Durante anos, praticamente ficou no esquecimento do público urbano. Era conhecida apenas em paragens distantes, onde o "progresso" ainda não havia chegado. Graças ao genial Paixão Côrtes – agrônomo, folclorista, pesquisador e músico, que morreu em 2018, aos 91 anos –, o costume açoriano pôde novamente ser reverenciado por uma audiência maior ao lançar, em 1960, o livro Terno de Reis – Cantigas de Natal, resultado de pesquisas em incursões por regiões de ascendência açoriana na década de 1950.
Mas houve um tempo em que os Ternos de Reis tiveram um alcance de público difícil de se imaginar atualmente. Prova disso é que, em 1914, a pioneira gravadora A Casa Electrica, de Porto Alegre — a segunda mais importante do Brasil na época —, gravou e lançou pelo selo Disco Gaúcho as canções Reis Camponeses e Chegada dos Reis. Viraram sucesso entre as famílias que possuíam gramofones em suas residências. Ainda que nos dias de hoje os Ternos de Reis fiquem restritos a localidades de poucos municípios, o fato é que sua história e tradição passaram a fazer parte definitiva do imaginário gaúcho.
O ritual e a música
A cantoria no Terno dos Reis começa diante da casa visitada pelos músicos e porta-estandartes. Se o morador concorda com o canto, abre a porta e convida o mestre e seus cantadores para entrar.

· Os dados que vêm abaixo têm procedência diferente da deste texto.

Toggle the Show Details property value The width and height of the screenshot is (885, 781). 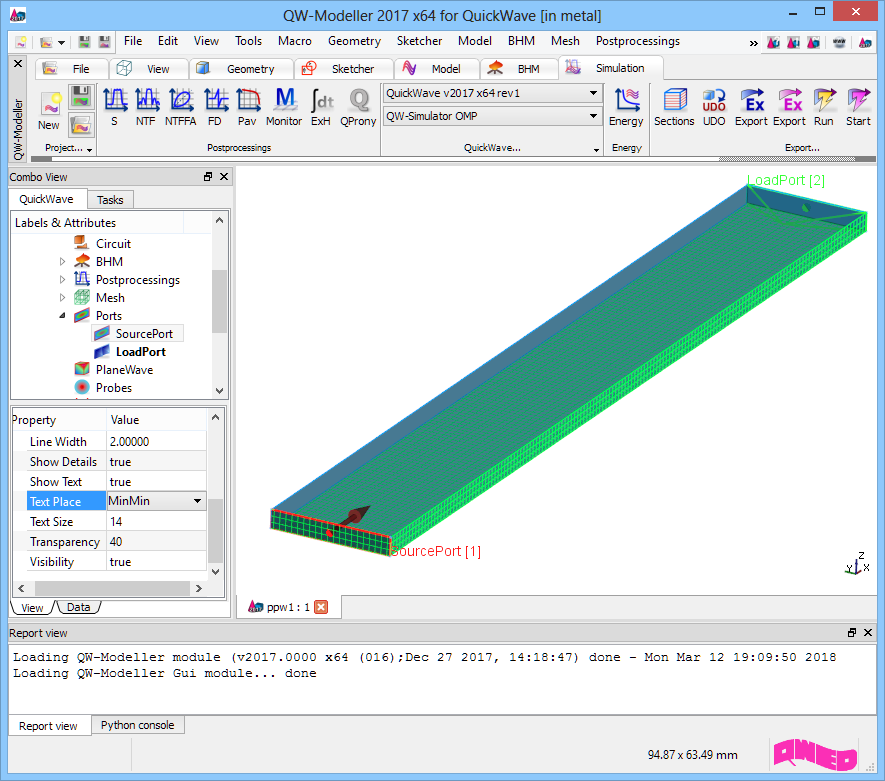pyautogui.click(x=155, y=462)
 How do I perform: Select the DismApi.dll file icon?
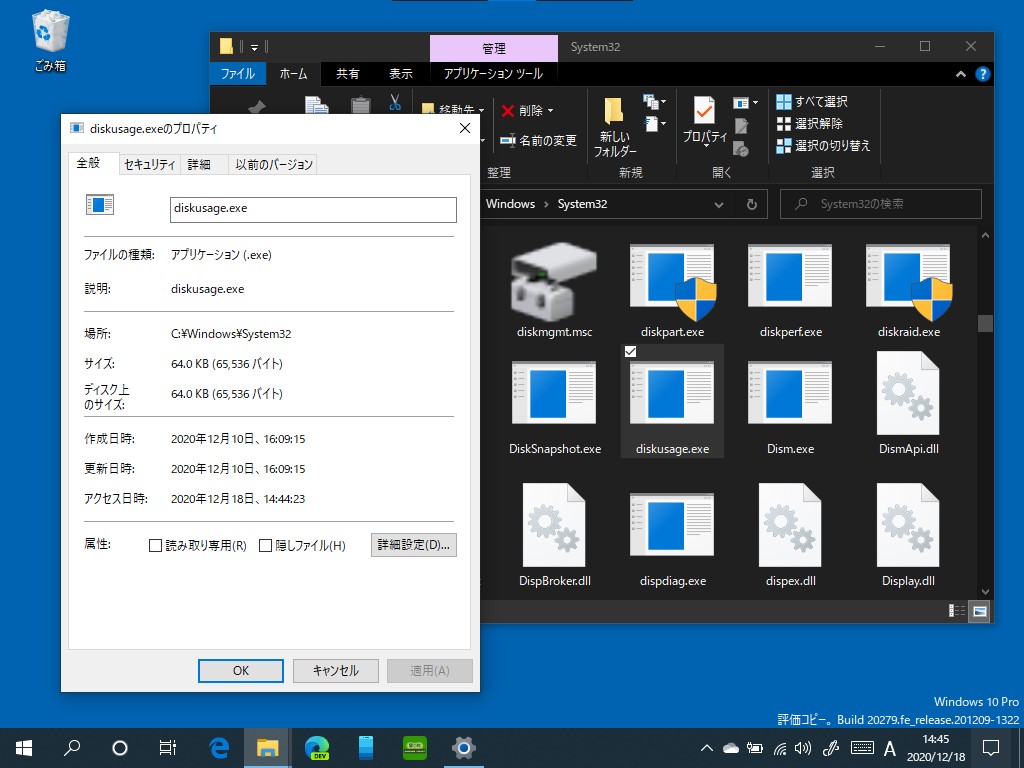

No momento da chegada, até a entrada na casa, o grupo canta em ritmo de xote (dependendo da região, a letra da música sofre algumas alterações):
“Agora mesmo chegamos
Na beira de seu terreiro
Para tocar e cantar
Licença peço primeiro
Meu senhor dono da casa
Acordai se estais sonhando
Venha ver os Três Reis Magos
No seu rancho estão chegando."
Depois de acesas as luzes da casa, volta o Terno a cantar:
"Porta aberta, luz acesa
Sinal de muita alegria
Entra eu, entra meu terno
Entra toda a companhia.”
A cultura e os ternos
Foi graças ao ítalo-brasileiro Saverio Leonetti, fundador de A Casa Electrica, e ao folclorista Paixão Côrtes que os Ternos de Reis tiveram repercussão além das regiões que ainda reverenciam a tradição. Ao decidir criar uma gravadora e o selo Disco Gaúcho, Leonetti proporcionou ao público urbano o contato com diferentes músicas que remontavam aos mais antigos costumes gaúchos. Já Paixão Côrtes, figura seminal do tradicionalismo, preocupou-se em deixar impresso em livros suas descobertas folclóricas por todo o Estado, com dezenas de títulos além da capa.